A reunion to remember
A-10 Warthog pilots honor lone surviving Flying Tiger
Andrew Murrell, left, and Swabo Largomarsino, right, were happy to meet World War II Flying Tiger Frank Losonsky.
SENIOR LIFE Walter Kiley
The last of the Flying Tigers and descendants of American Volunteer Group of World War II, known as the Flying Tigers that flew under the command of Lt. Gen. Claire Lee Chennault in China, recently held its 76th annual reunion at Valiant Air Command Warbird Museum.
Frank Losonsky, the lone surviving member from the World War II unit, was honored.
The 23 Flying Tigers Association members and two A-10 Warthog fighter aircraft pilots, headquartered at Moody Air Force Base, attended the reunion.
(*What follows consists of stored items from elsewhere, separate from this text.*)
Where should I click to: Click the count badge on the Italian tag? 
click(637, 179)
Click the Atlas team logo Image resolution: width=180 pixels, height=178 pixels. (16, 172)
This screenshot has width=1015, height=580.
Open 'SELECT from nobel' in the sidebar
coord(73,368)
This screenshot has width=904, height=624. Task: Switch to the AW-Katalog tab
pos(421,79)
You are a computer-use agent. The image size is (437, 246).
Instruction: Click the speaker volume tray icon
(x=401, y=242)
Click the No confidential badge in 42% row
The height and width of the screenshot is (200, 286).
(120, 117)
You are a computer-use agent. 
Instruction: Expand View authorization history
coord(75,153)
The A-10s were on display during the reunion Sept. 21 at the museum in Titusville.
Losonsky, 97, served with the unit in 1941 in China.
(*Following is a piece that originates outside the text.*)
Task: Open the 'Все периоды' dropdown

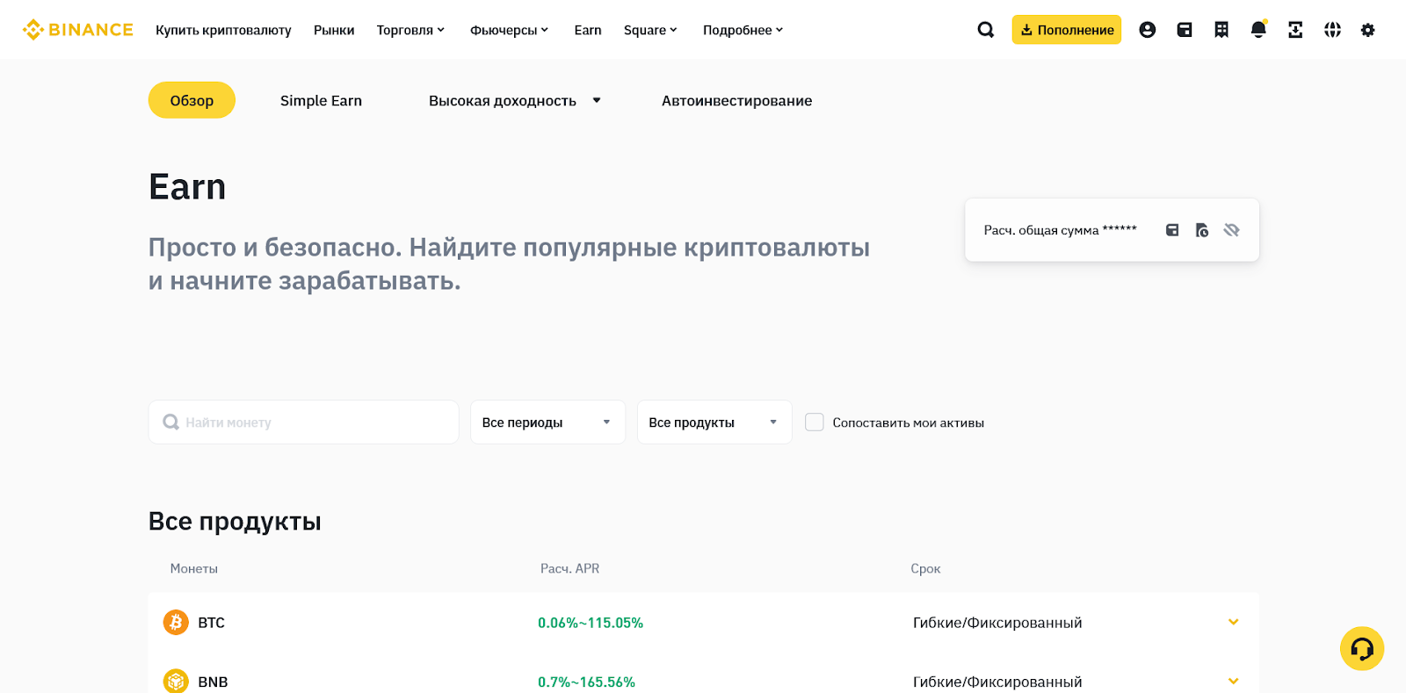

Flying Tigers, pilots from the United States Army Air Corps, Navy, and Marine Corps, were recruited under presidential authority and commanded by Chennault.
The shark nose art of the Flying Tigers is one of the most recognizable images of combat aircraft or a unit of World War II.
The Flying Tigers were a unit comprised of three squadrons, whose purpose was to aid the Chinese against the Japanese.
Originally, the Flying Tigers group was comprised of about 100 pilots and a support crew of 200. Their first combat came in December 1941.
“We’re here keeping the AVG legacy going forever and ever,” said Michelle Clouthier, the president of the AVG Flying Tigers Association, whose father was one of the original Flying Tigers.